Copy out all of the material below verbatim, line for line, but leave out the pictures.

——————

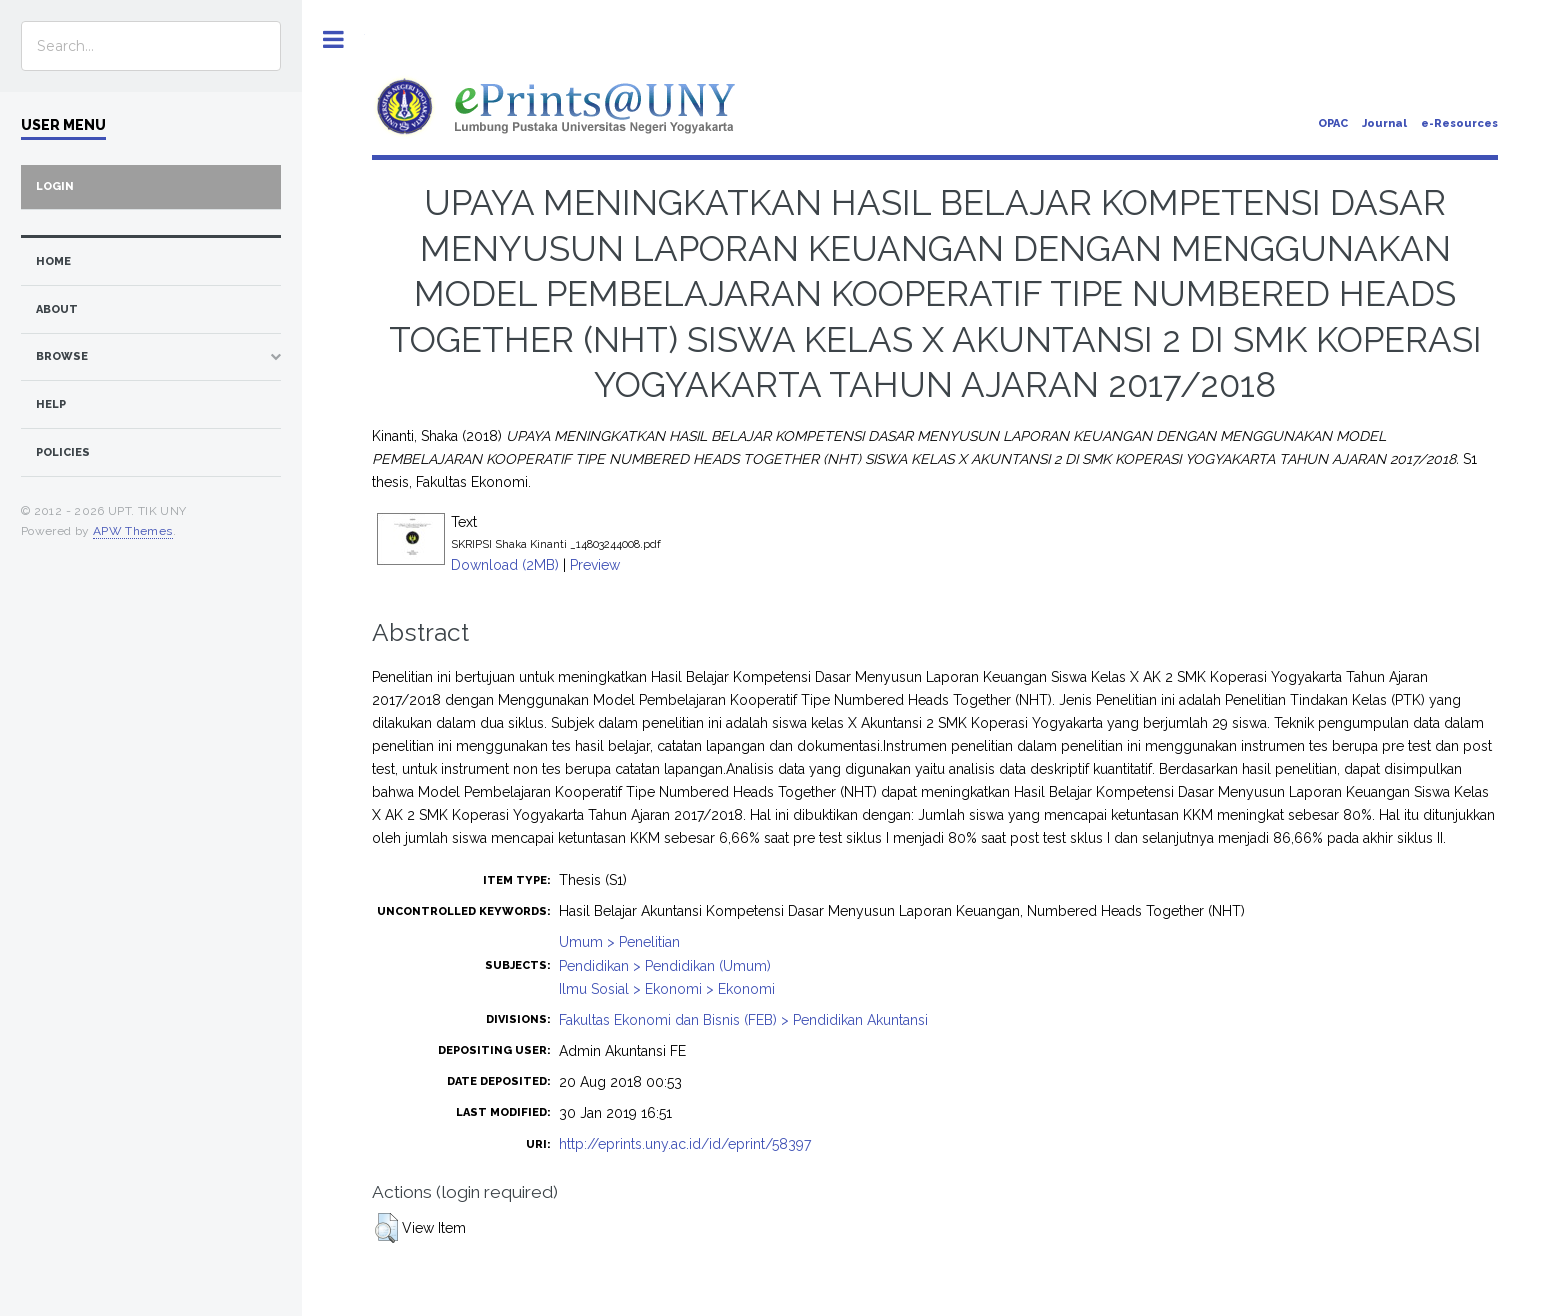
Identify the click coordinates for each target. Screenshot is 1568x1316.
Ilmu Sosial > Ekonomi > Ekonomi (667, 989)
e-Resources (1459, 123)
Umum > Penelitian (619, 942)
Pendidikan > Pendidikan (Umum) (665, 966)
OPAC (1333, 123)
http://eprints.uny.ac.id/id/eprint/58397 (685, 1144)
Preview (595, 565)
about (57, 309)
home (53, 261)
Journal (1384, 123)
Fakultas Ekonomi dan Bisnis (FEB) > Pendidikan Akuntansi (743, 1020)
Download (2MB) (505, 565)
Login (55, 186)
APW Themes (133, 531)
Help (51, 404)
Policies (63, 452)
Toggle (333, 39)
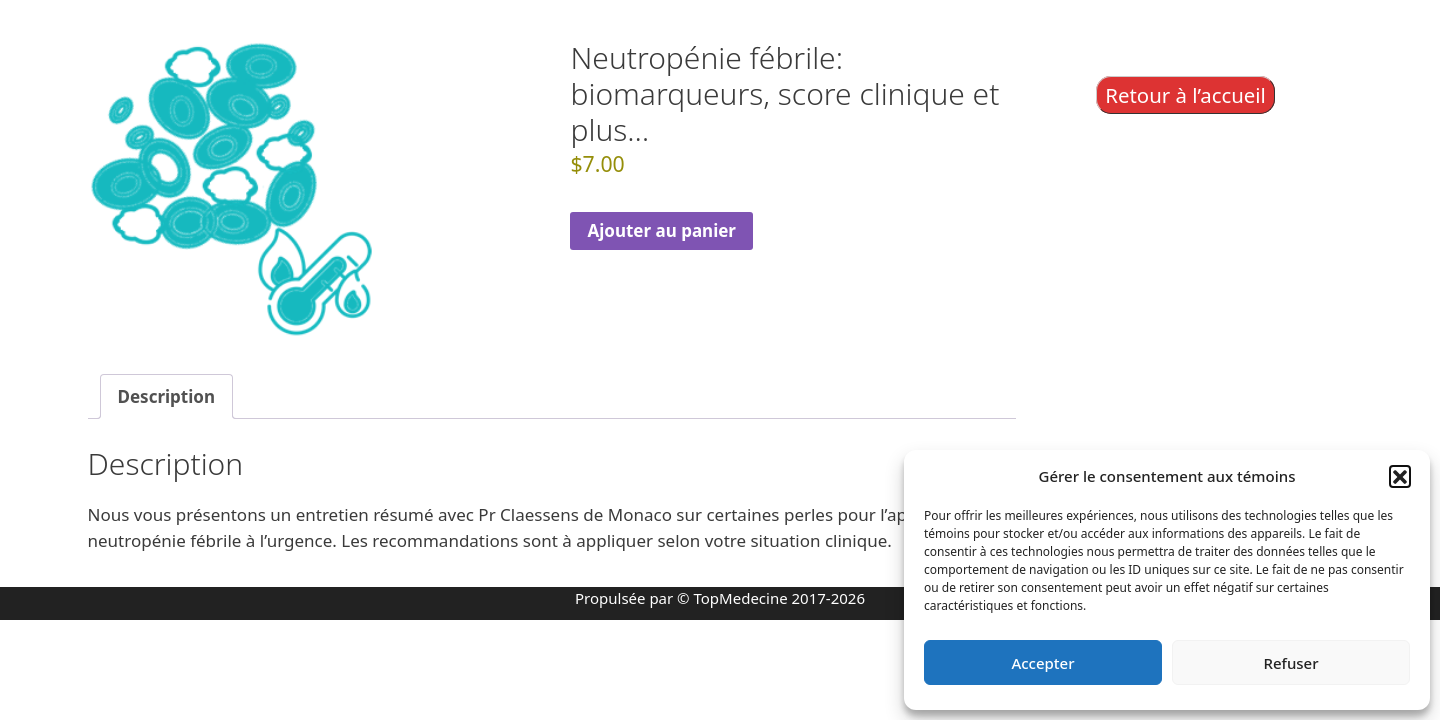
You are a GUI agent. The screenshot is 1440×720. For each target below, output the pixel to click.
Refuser (1290, 663)
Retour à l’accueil (1185, 95)
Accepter (1042, 663)
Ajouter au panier (661, 230)
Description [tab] (166, 396)
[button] (1400, 476)
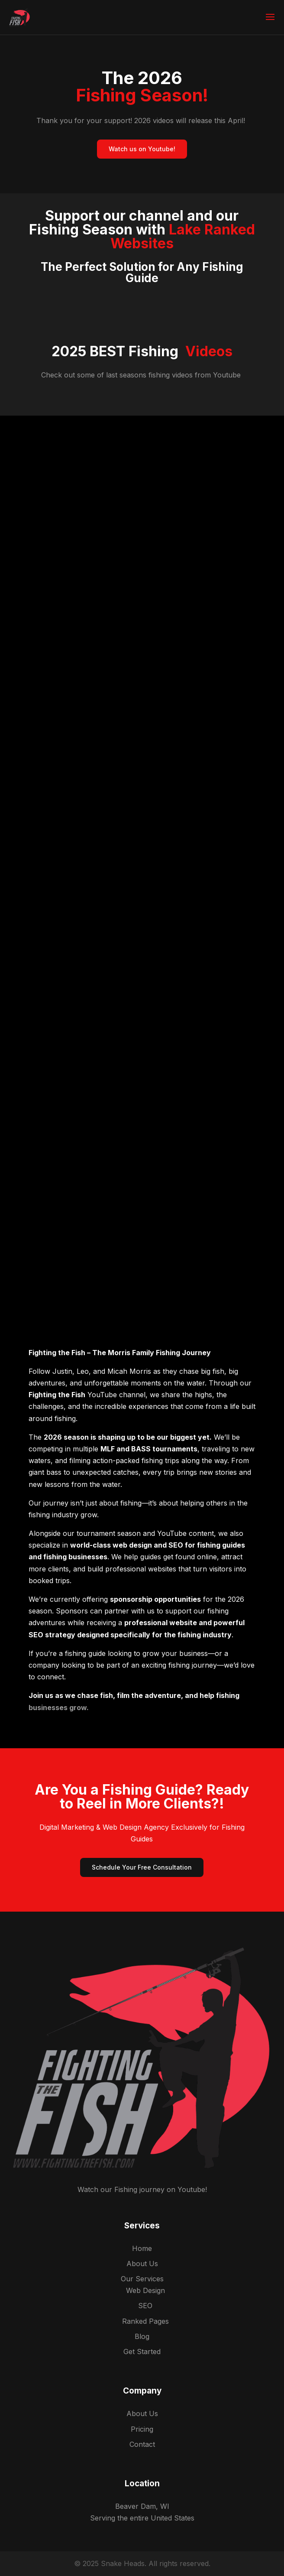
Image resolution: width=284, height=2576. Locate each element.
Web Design (145, 2290)
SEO (145, 2305)
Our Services (142, 2278)
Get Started (142, 2351)
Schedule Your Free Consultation (142, 1867)
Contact (142, 2444)
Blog (142, 2336)
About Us (142, 2263)
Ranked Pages (145, 2321)
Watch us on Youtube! (142, 149)
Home (142, 2248)
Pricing (142, 2429)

——————

▸ RESULT BELOW
Identify the click coordinates for each target. Screenshot is 1568x1316.
Ilmu Sosial > Ekonomi > Ekonomi (667, 989)
e-Resources (1459, 123)
Umum > Penelitian (619, 942)
Pendidikan > Pendidikan (Umum) (665, 966)
OPAC (1333, 123)
http://eprints.uny.ac.id/id/eprint/58397 (685, 1144)
Preview (595, 565)
about (57, 309)
home (53, 261)
Journal (1384, 123)
Fakultas Ekonomi dan Bisnis (FEB) > Pendidikan Akuntansi (743, 1020)
Download (2MB) (505, 565)
Login (55, 186)
APW Themes (133, 531)
Help (51, 404)
Policies (63, 452)
Toggle (333, 39)
You are a GUI agent. The screenshot is 1440×720. For each target below, output the pixel to click.
Refuser (1290, 663)
Retour à l’accueil (1185, 95)
Accepter (1042, 663)
Ajouter au panier (661, 230)
Description [tab] (166, 396)
[button] (1400, 476)
Image resolution: width=284, height=2576. Locate each element.
Web Design (145, 2290)
SEO (145, 2305)
Our Services (142, 2278)
Get Started (142, 2351)
Schedule Your Free Consultation (142, 1867)
Contact (142, 2444)
Blog (142, 2336)
About Us (142, 2263)
Ranked Pages (145, 2321)
Watch us on Youtube! (142, 149)
Home (142, 2248)
Pricing (142, 2429)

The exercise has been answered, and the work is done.